N. Farsad, A.W. Eckford, and S. Hiyama, “A Markov Chain Channel Model for Active Transport Molecular Communication,” IEEE Transactions on Signal Processing, vol. 62, no. 9, pp. 2424-2436, May 2014.

The paper introduces a Markov model, which can be used to reduce the amount of simulation necessary to study the motion of information molecules in active transport schemes without sacrificing accuracy. The model can be used to calculate parameters such as channel capacity accurately and in a timely manner, using data from real experiments.

S. Balasubramaniam and P. Lio, “Multi-Hop Conjugation Based Bacteria Nanonetworks,” IEEE Transactions on NanoBioscience, vol. 12, no. 1, pp. 47-59, March 2013.  

This paper analyzes multi-hop molecular nanoscale networks that utilize bacteria for moving DNA-based information. The approach illustrated in the paper combines different properties of bacteria to enable multi-hop transmission, such as conjugation and chemotaxis-based motility. The paper suggests that numerous bacteria properties fit to properties required for communication networking (e.g., packet filtering, routing, addressing).

Y. Chahibi, M. Pierobon, S.O. Song, and I.F. Akyildiz, “A Molecular Communication System Model for Particulate Drug Delivery Systems,” IEEE Transactions on Biomedical Engineering, vol. 60, no. 12, pp. 3468-3483, December 2013.

This paper presents a comprehensive molecular communication channel model of drug particle propagation through the cardiovascular system. Two separate contributions within the model were identified, namely, the cardiovascular network model and the drug propagation network model. The cardiovascular network model allows analytical computation of the blood velocity profile in every location of the cardiovascular system from the knowledge of the blood pressure profile and flowing input from the heart. The drug propagation network model allows computation of the drug delivery rate at the targeted site from knowledge of the location of the injection and the injection rate profile. The derived model takes into account individual specificities in the physiological parameters of the cardiovascular system, such as the compliance of the blood vessels, the heartbeat rate profile, and the heartbeat stroke volume. The proposed model opens up the possibility to study optimization techniques for particulate drug delivery systems.

N. Farsad, A.W. Eckford, S. Hiyama, and Y. Moritani, “On-Chip Molecular Communication: Analysis and Design,” IEEE Transactions on NanoBioscience, vol. 11, no. 3, pp. 304-314, September 2012.

This paper addresses another major molecular communication medium, a confined-space microfluidic chip.

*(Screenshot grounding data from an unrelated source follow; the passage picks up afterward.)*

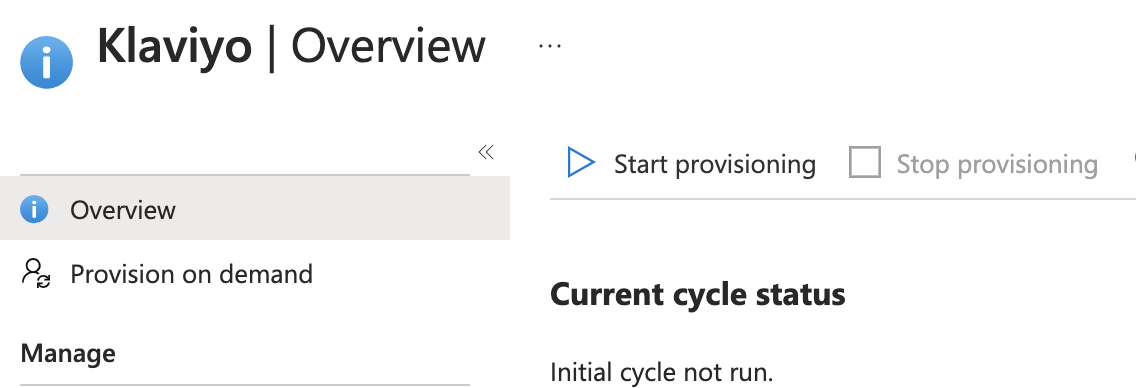Click the partially visible blue toolbar icon

(1133, 162)
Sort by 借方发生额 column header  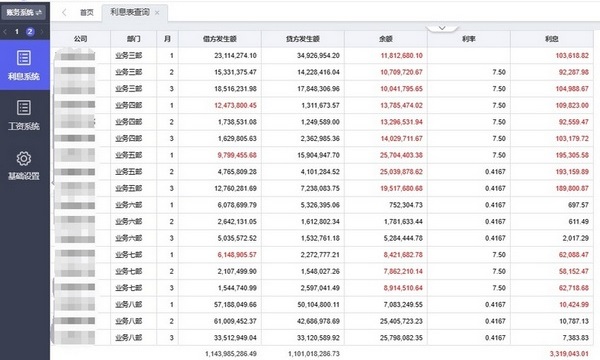click(220, 39)
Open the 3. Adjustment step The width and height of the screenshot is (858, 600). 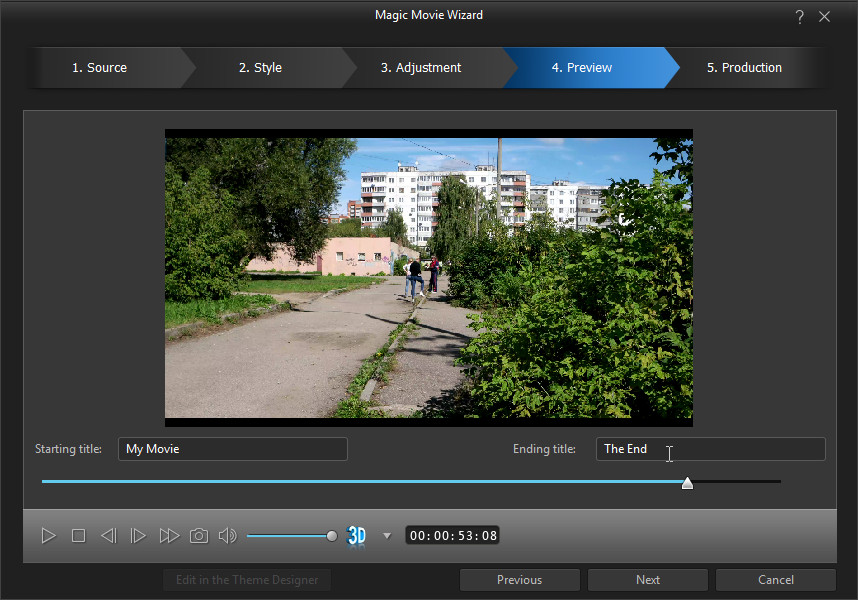420,68
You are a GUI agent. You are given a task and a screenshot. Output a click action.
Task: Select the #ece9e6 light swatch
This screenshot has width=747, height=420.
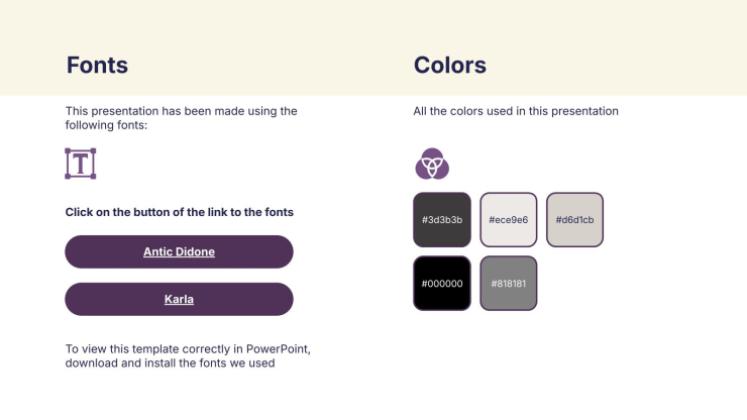[508, 220]
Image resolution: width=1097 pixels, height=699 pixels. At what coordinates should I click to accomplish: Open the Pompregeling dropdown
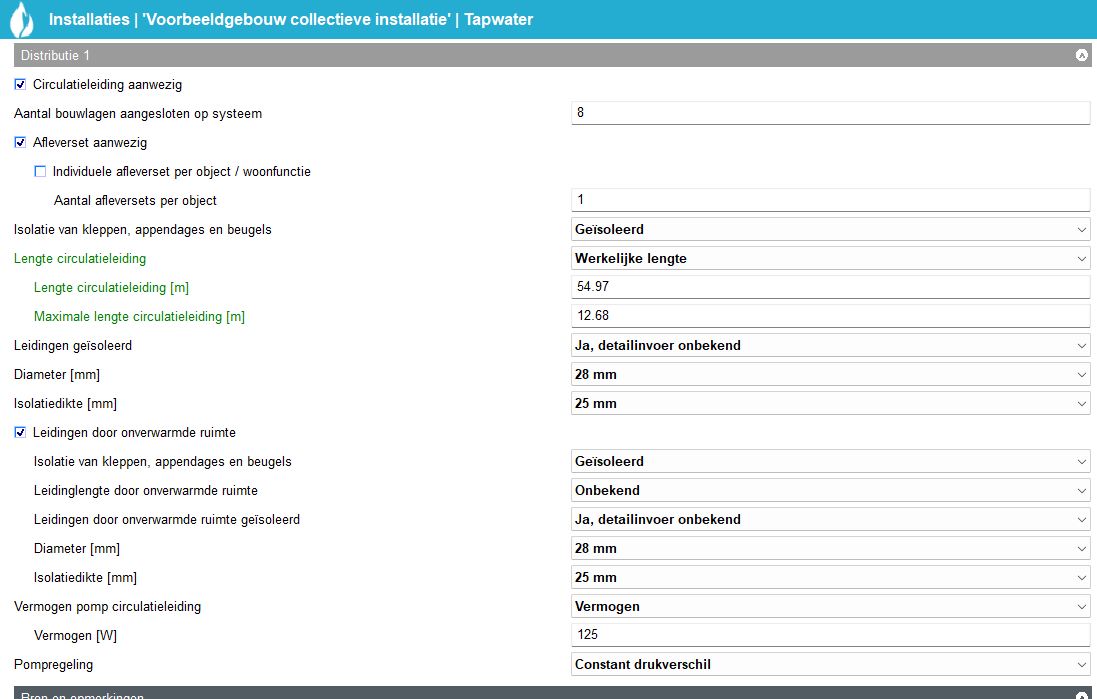(x=830, y=665)
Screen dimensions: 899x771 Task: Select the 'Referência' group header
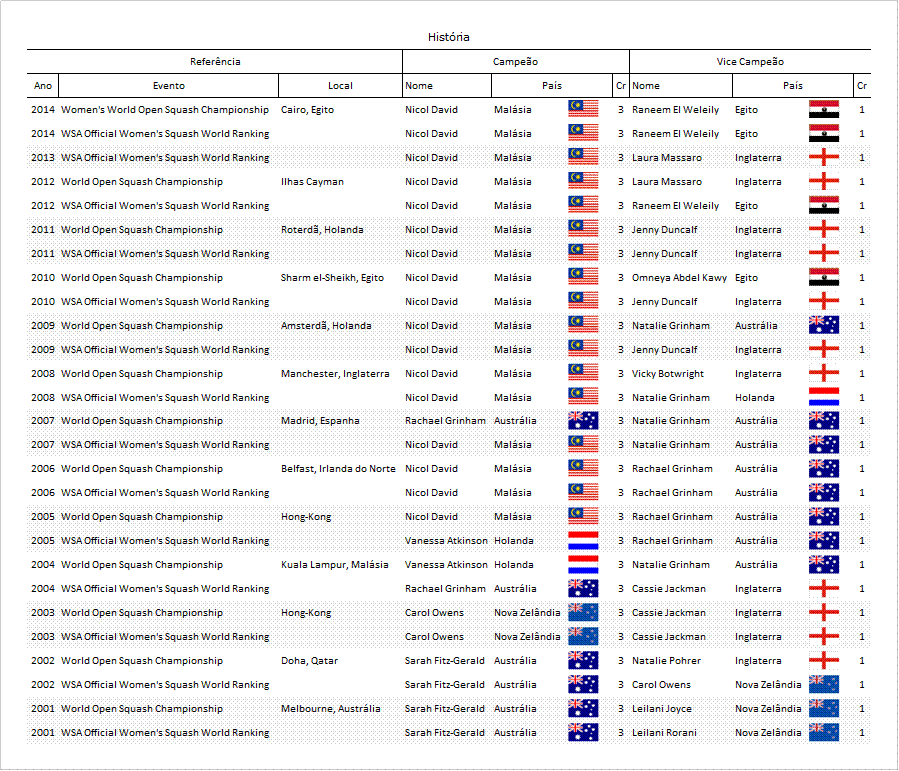pyautogui.click(x=215, y=62)
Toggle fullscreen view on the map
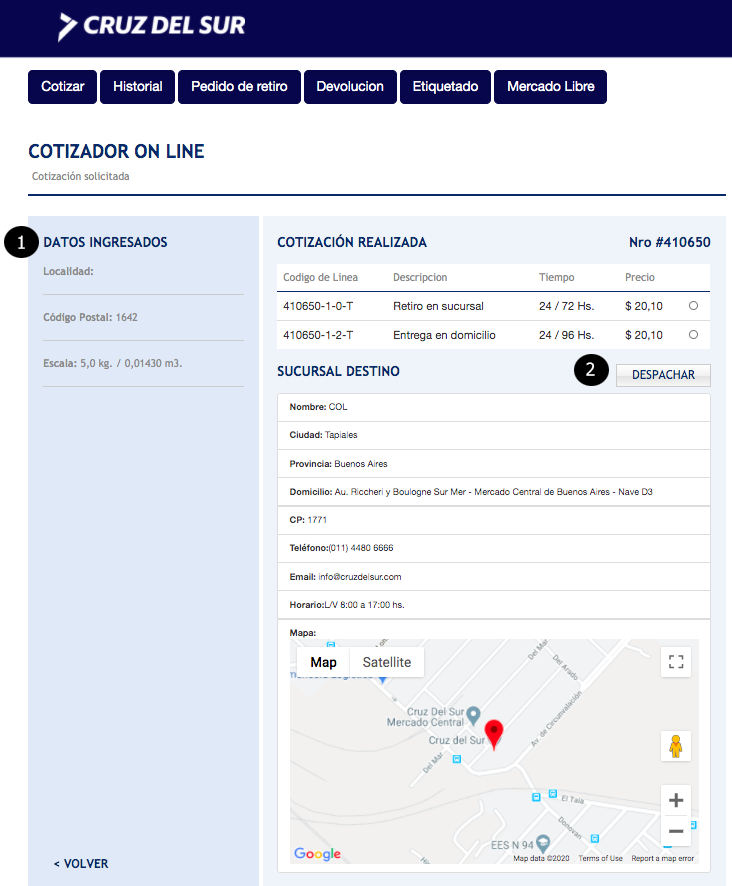 click(676, 662)
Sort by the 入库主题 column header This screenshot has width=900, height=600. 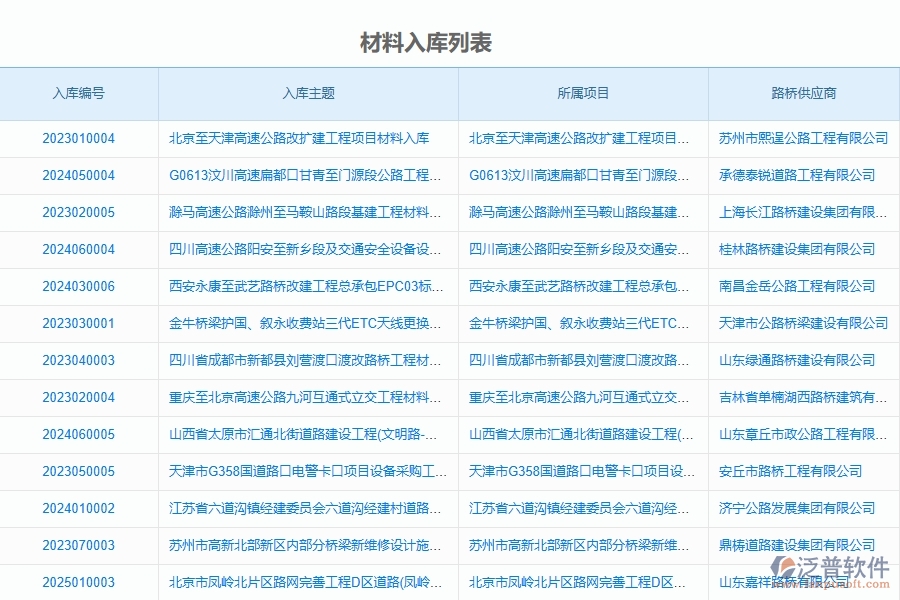click(x=307, y=94)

Brownian motion (passive transport), Brownian motion with flow (active transport using an external device), and molecular motor based active transport propagation schemes were considered. Both passive and active propagation schemes were compared and analyzed by deriving a set of tools to measure the achievable information rates of the on-chip molecular communication systems. A simulation toolbox for estimation of channel capacity based on Monte Carlo techniques was developed. This toolbox was used to optimize design parameters such as the shape of the transmission area to increase the information rate. Furthermore, the effect of separation distance between the transmitter and the receiver on information rate was examined under both propagation schemes, and a guidepost to design an optimal molecular communication setup and protocol was presented.